- **EXCERPTED RECORDS**
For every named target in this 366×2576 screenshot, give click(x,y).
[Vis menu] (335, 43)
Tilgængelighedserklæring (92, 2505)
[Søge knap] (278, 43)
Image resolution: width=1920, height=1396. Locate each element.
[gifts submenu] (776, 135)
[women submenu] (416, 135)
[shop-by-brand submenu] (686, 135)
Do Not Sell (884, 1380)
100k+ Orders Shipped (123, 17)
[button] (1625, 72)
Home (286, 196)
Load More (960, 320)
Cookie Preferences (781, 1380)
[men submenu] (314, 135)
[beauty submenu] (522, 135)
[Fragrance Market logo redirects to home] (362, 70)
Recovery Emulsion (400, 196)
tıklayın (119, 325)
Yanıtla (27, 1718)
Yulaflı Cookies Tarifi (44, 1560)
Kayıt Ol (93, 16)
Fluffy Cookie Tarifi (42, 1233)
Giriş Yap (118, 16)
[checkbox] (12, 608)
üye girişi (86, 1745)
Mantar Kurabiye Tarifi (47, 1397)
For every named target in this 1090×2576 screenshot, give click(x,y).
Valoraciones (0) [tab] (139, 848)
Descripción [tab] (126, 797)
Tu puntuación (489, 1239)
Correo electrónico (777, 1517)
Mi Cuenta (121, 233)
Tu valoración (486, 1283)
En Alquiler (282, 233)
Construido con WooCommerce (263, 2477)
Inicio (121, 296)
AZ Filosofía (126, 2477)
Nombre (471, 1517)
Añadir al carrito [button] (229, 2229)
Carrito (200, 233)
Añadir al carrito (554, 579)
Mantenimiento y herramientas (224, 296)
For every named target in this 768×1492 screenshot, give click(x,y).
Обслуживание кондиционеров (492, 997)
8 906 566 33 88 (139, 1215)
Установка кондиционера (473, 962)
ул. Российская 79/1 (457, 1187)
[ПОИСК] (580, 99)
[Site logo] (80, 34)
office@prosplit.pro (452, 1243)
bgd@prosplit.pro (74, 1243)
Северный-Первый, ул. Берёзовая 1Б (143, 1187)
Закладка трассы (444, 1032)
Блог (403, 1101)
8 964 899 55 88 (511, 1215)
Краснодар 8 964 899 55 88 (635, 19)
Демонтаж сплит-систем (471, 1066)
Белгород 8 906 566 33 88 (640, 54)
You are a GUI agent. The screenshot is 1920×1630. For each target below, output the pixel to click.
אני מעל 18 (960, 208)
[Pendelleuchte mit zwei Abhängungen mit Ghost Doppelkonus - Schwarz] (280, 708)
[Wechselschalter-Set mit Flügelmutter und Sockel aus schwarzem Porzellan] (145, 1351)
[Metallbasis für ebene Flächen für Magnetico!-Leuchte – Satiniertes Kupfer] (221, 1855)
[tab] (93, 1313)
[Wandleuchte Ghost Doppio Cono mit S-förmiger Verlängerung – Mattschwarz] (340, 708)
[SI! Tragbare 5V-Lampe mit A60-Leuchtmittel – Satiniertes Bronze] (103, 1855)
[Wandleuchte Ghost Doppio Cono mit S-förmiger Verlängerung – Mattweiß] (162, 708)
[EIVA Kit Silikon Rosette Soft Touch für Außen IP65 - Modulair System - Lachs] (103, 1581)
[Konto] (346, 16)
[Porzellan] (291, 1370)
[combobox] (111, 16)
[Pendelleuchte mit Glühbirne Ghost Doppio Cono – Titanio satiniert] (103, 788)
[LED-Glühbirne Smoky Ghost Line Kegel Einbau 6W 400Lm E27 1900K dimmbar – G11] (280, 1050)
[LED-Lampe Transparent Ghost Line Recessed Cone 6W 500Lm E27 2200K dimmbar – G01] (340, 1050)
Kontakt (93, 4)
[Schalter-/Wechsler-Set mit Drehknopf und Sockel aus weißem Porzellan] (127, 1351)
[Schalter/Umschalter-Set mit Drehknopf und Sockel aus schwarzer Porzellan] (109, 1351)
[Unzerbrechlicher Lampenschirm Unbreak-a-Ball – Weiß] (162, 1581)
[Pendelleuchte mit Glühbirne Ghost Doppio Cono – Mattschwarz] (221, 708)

- **WORK TO BE COMPLETED**
Every line above from the line with "Correo electrónico (777, 1517)" to the line with "Mattweiß] (162, 708)" is wanted, ends included; write them out exactly and add no other line.

- **EXERCISE SOLUTION**
Correo electrónico (777, 1517)
Mi Cuenta (121, 233)
Tu valoración (486, 1283)
En Alquiler (282, 233)
Construido con WooCommerce (263, 2477)
Inicio (121, 296)
AZ Filosofía (126, 2477)
Nombre (471, 1517)
Añadir al carrito [button] (229, 2229)
Carrito (200, 233)
Añadir al carrito (554, 579)
Mantenimiento y herramientas (224, 296)
For every named target in this 768×1492 screenshot, give click(x,y).
Обслуживание кондиционеров (492, 997)
8 906 566 33 88 (139, 1215)
Установка кондиционера (473, 962)
ул. Российская 79/1 (457, 1187)
[ПОИСК] (580, 99)
[Site logo] (80, 34)
office@prosplit.pro (452, 1243)
bgd@prosplit.pro (74, 1243)
Северный-Первый, ул. Берёзовая 1Б (143, 1187)
Закладка трассы (444, 1032)
Блог (403, 1101)
8 964 899 55 88 (511, 1215)
Краснодар 8 964 899 55 88 (635, 19)
Демонтаж сплит-систем (471, 1066)
Белгород 8 906 566 33 88 (640, 54)
You are a GUI agent. The screenshot is 1920×1630. For each target below, output the pixel to click.
אני מעל 18 (960, 208)
[Pendelleuchte mit zwei Abhängungen mit Ghost Doppelkonus - Schwarz] (280, 708)
[Wechselschalter-Set mit Flügelmutter und Sockel aus schwarzem Porzellan] (145, 1351)
[Metallbasis für ebene Flächen für Magnetico!-Leuchte – Satiniertes Kupfer] (221, 1855)
[tab] (93, 1313)
[Wandleuchte Ghost Doppio Cono mit S-förmiger Verlängerung – Mattschwarz] (340, 708)
[SI! Tragbare 5V-Lampe mit A60-Leuchtmittel – Satiniertes Bronze] (103, 1855)
[Wandleuchte Ghost Doppio Cono mit S-förmiger Verlängerung – Mattweiß] (162, 708)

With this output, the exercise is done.